Court Opinion

ID: 4777111
Source: CourtListenerOpinion
Date Created: 2021-08-18 17:04:45.292912+00
Date Added: 2024-06-11T08:09:33.820567
License: Public Domain

PER CURIAM.
The plaintiff, Nellie Pentecost, has appealed a summary final judgment for the defendants Ansan Corporation and the City of Miami. Her complaint alleged that defendants were negligent in failing to remove an obstruction over which she fell. The court considered plaintiff’s deposition, photo*668graphs of the scene, a survey of the area, and an affidavit executed by a witness who arrived on the scene shortly after the occurrence of the accident. The sole question upon appeal is whether, upon the motions for summary judgment by the two defendants, the plaintiff failed to show negligence or to establish any factual situation out of which negligence could logically be inferred. See Food Fair Stores of Florida, Inc. v. Patty, Fla.1959, 109 So.2d 5.
This question must be answered as to each defendant because the complaint alleged the violation of a separate duty by each defendant, but the essential circumstances of the accident may be considered first. Nellie Pentecost, a seventy-six-year-old lady, was a tenant in the Andes Apartments, which were owned and operated by the defendant, Ansan Corporation. The building was on the south side of Southwest Sixth Street in the City of Miami and a paved sidewalk was maintained by the city in front of the apartment house. Between the apartment house in which Miss Pentecost lived and the apartment house next door, there was a paved area which was used as a common passageway and which terminated at the sidewalk. A small pipe, one inch in diameter and one inch in height, was embedded in the city sidewalk approximately one inch from the northeast corner of the defendant Ansan’s property and one inch from the center line of the common walkway. Miss Pentecost intended to enter the passageway from the sidewalk when she tripped and fell. Her deposition states that the fall occurred when she turned from the city sidewalk into the area between the two buildings.
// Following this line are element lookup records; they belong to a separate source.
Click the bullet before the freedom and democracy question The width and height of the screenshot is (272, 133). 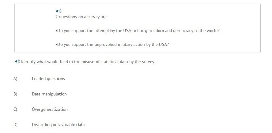56,31
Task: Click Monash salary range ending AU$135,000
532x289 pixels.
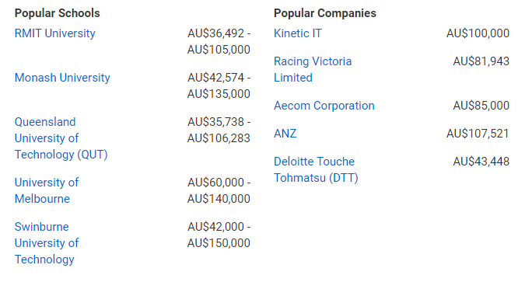Action: (219, 85)
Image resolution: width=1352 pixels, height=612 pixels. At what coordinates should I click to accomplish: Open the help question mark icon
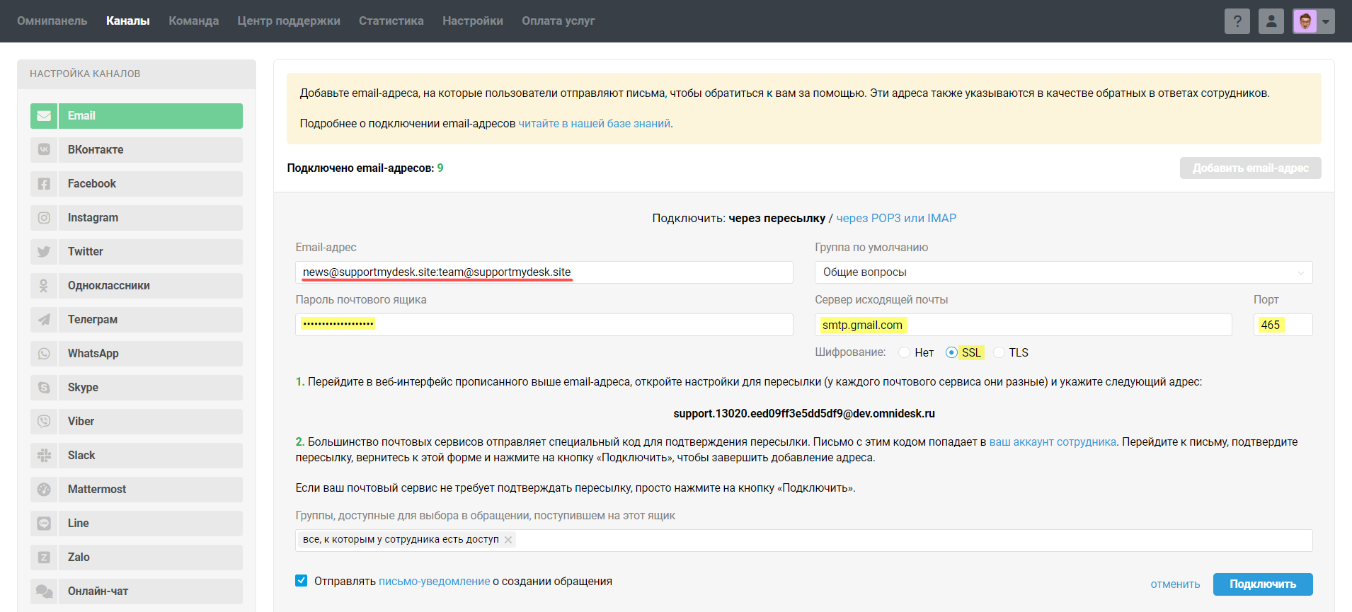tap(1237, 21)
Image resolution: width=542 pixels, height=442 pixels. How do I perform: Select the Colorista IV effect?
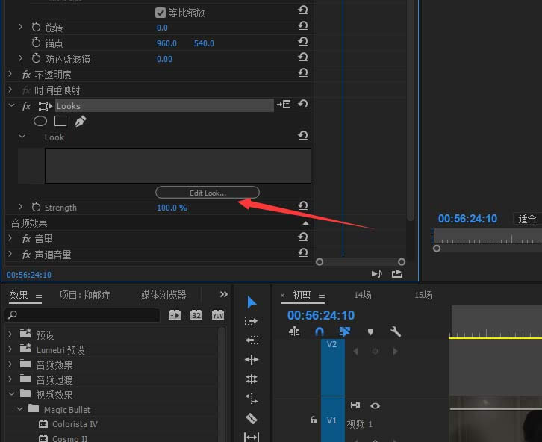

As to the defendant Ansan Corporation, the plaintiff has alleged a violation of the duty of the landlord to exercise ordinary care to keep in a reasonably safe condition those parts of the premises maintained by the landlord for the common use of all tenants. It may be accepted that the defendant Ansan Corporation extended to its tenants an invitation to use the common passageway between the buildings, yet it cannot be held that this duty was violated by the failure to remove an obstruction from the city sidewalk. There is nothing in the record which was before the trial judge from which it could reasonably be inferred that the Ansan Corporation was responsible for the pipe which protruded above the city sidewalk. Since the Ansan Corporation had no duty to maintain the city sidewalk, the entry of the summary judgment was proper upon the ground that the deposition and other matters before the trial judge demonstrated that there was no negligence upon the part of the defendant Ansan Corporation. It follows that the summary judgment in favor of Ansan Corporation should be affirmed.
We next consider the correctness of the summary judgment rendered in favor of the City of Miami. The plaintiff alleged that the city violated its duty to maintain its sidewalk in a reasonably safe condition. See Schutzer v. City of Miami, Fla.App. 1958, 105 So.2d 492. For the purposes of the motion for summary judgment, the record sufficiently established that the obstacle complained of was located on the city sidewalk. The pipe had been there for some length of time (“at least five years”) but there was no indication as to whether or not the pipe had protruded during all of the time it had been in the sidewalk. Since it would appear that there is a genuine issue as to notice on the part of the city of the existence and protrusion of the pipe, it would follow that the summary judgment rendered in favor of the City of Miami was erroneous and should be reversed.
The question of actual or constructive notice is the genuine issue of material fact which we conclude could not be resolved by a summary judgment. If the city placed the obstruction in the sidewalk then it would be on actual notice. Otherwise there would be a question of fact as to whether the protrusion had existed for sufficient length of time that the city would be constructively charged with notice of its existence and the possible dangerous condition that it posed.
*669In view of the opinions expressed, the summary judgment rendered in favor of Ansan Corporation is affirmed. The summary judgment in favor of the City of Miami is reversed and the cause is remanded for further proceedings.
Affirmed in part, reversed in part and remanded.